Documentation Errors or Pizza? The lifecycle of a radiology reporting error
Ever think about the lifecycle of a documentation error? At SpeechCheck, that’s pretty much all we think about. Well, that and the clear superiority of Chicago-style pizza to any other carbohydrate-intensive food. Did you know that enjoying a pizza is a three-stage process? First you go to the restaurant, then you order the pizza, and finally you eat it. Outstanding!
Like the process of enjoying a pizza, radiology report errors have a three-stage lifecycle. However, none of the three stages is enjoyable, and you don’t get that full, satisfied feeling at the end. Here’s a brief description of each stage:
CREATION of the documentation error. All reporting errors have the same underlying cause: the radiologist failed to catch a mistake before signing a report. Think about it: Physicians rarely dictate something they don’t intend to say. Instead, they dictate exactly what they mean, and are misunderstood by the speech recognition system or transcriptionist. When they fail to correct a mistake and electronically sign the report, the error enters the patient’s record and stage one of the lifecycle is complete.
CATCHING of the documentation error. The responsibility for catching the mistake usually falls to the referring physician. This shouldn’t be his responsibility, but the reality is that this is the most common way for documentation mistakes to be found. It’s embarrassing, and unprofessional. And the process for notifying the radiologist of the error is far from standard. The referring physician might call the Radiology Director, or the radiologist directly. A fax with a snarky comment might be sent back to the Imaging Department. Or maybe lower level staffers communicate back and forth about the mistake, which saves time for the physicians but delays the third stage of the lifecycle, which is …

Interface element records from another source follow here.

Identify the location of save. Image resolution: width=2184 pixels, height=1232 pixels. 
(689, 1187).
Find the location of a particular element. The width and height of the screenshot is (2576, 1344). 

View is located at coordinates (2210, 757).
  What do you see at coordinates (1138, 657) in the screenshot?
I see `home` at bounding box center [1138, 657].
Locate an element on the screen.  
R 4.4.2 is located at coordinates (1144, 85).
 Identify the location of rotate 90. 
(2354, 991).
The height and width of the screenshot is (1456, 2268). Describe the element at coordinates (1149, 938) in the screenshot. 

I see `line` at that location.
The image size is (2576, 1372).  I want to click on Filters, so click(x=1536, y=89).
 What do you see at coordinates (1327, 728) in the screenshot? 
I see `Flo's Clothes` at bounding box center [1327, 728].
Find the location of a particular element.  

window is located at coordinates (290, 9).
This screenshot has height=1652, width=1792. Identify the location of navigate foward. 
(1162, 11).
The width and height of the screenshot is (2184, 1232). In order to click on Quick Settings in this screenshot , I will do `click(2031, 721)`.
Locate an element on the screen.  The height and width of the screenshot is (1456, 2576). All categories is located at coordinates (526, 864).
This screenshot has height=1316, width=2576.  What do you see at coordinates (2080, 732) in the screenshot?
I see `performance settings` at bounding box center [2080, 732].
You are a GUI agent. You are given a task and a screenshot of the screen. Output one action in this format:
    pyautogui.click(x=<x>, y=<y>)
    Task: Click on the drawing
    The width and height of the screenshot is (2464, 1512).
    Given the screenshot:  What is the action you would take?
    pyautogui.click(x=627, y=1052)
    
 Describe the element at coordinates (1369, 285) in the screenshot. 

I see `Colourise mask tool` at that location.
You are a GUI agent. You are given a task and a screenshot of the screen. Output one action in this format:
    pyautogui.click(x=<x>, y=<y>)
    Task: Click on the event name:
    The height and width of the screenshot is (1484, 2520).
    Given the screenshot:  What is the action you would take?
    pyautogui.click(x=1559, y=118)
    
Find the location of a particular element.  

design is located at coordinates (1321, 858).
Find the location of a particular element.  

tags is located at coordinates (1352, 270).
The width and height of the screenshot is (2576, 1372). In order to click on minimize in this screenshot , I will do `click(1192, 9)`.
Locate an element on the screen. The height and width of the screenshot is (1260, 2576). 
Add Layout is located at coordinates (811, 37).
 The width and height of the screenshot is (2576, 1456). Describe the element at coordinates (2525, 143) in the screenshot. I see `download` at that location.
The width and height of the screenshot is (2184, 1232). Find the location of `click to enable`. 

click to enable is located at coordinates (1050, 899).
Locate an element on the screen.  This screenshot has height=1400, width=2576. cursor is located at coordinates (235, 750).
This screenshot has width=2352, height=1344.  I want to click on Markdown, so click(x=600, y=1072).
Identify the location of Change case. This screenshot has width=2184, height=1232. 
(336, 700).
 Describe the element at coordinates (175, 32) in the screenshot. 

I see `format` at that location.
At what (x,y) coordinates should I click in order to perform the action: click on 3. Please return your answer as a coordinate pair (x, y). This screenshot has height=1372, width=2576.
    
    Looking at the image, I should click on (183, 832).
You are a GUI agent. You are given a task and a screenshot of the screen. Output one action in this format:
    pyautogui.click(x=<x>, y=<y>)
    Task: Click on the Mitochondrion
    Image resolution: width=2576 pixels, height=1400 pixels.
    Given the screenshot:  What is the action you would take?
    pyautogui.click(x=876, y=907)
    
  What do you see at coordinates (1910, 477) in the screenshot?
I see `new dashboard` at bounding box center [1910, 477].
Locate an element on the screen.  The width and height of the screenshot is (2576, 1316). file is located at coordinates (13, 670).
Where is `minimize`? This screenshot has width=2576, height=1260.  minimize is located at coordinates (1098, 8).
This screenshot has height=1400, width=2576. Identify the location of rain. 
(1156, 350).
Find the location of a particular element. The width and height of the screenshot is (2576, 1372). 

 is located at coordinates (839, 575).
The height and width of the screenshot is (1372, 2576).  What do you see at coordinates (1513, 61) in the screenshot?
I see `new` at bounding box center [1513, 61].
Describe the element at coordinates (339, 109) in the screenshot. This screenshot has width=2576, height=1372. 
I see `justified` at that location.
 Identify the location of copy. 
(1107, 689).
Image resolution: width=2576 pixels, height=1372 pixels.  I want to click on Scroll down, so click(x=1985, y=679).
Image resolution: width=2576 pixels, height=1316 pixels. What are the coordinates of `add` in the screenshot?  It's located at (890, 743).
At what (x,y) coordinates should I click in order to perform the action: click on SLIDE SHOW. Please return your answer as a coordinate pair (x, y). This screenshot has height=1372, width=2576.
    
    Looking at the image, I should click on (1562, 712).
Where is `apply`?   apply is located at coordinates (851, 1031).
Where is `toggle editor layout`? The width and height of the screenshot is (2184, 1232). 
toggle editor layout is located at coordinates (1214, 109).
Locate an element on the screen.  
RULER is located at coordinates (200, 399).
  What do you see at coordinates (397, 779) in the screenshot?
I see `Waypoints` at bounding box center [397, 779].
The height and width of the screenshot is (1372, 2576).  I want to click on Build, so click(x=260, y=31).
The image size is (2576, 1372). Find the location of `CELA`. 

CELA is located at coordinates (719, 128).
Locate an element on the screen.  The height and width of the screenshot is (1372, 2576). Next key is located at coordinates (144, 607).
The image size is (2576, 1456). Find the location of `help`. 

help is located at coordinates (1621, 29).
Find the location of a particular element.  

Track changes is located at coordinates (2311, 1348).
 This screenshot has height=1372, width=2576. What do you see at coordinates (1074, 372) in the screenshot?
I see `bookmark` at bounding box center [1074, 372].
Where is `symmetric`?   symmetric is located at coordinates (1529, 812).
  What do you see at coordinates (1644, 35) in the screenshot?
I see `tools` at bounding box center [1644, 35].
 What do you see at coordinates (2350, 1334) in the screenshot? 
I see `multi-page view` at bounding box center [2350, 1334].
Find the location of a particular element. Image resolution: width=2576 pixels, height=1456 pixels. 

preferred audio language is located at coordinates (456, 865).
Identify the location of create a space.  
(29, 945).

CORRECTION of the documentation error. The correction process always involves rereading the image and redocumenting the result. This assumes, of course, that the original radiologist is available. If he isn’t, another radiologist will need to be brought into the loop, in which case you end up with two results on the same case. Hopefully the interpretations are similar!
Updating the documentation creates another set of issues. The flawed report has already been signed, of course, and cannot be edited. So a new report is created, or perhaps an addendum to the original report. Now there’s another problem – which report is going to be seen first in the patient’s record? How much manual work is required to point an EHR user to the proper result instead of the erroneous record? The process for updating documentation varies by hospital, often involves multiple staff members, and is usually … cumbersome.
THE MORAL OF THE STORY. When it comes to documentation mistakes, it pays to remember the old adage: “There’s never time to do it right, but there’s always time to do it over.” Quality improvement initiatives in radiology documentation result in fewer documents to correct. And the fewer reports you have to fix, the more time and money you can apply to other, more enjoyable processes. Like a Giordano’s deep dish pizza.